---- Entries provided

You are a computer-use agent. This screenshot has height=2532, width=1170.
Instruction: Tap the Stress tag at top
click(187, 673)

--------
---- Entries provided

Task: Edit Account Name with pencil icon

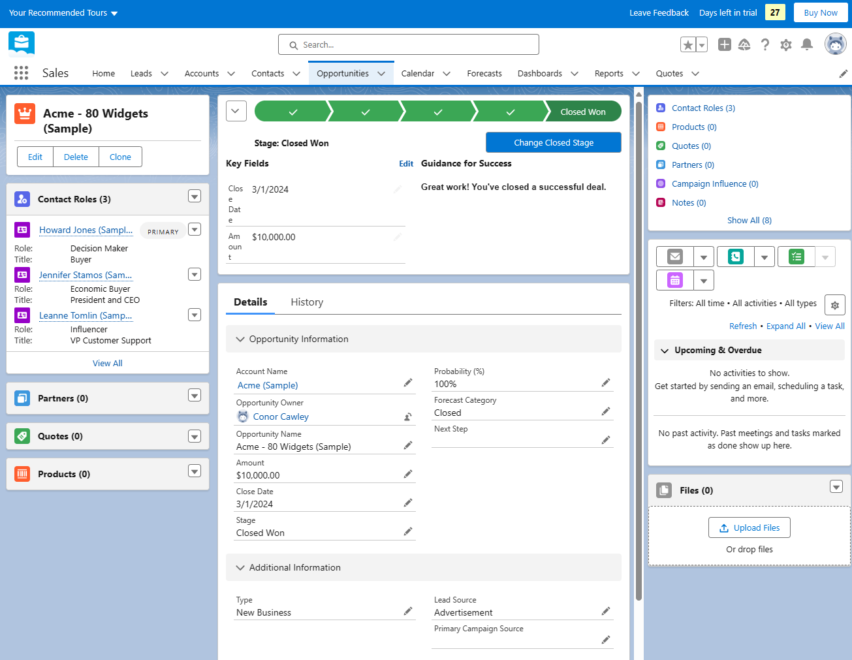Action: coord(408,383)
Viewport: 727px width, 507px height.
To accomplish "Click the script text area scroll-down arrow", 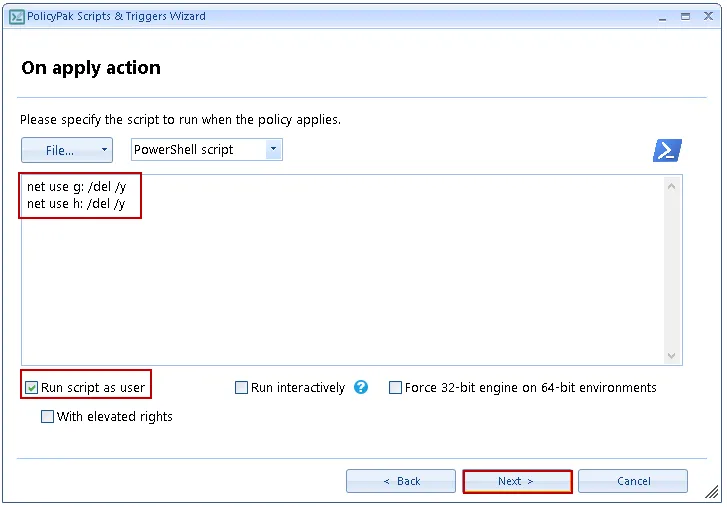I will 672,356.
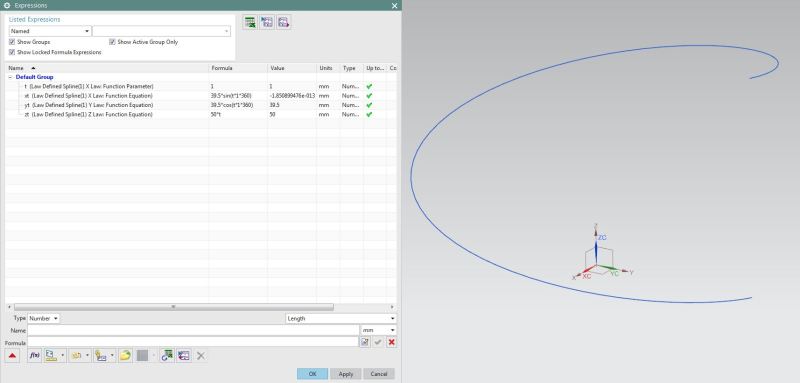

--------

## Work instructions
The answer must consist of every line in the records above that contains the word "height".

## Answer box
You are a computer-use agent. This screenshot has height=2532, width=1170.
Viewport: 727px width, 507px height.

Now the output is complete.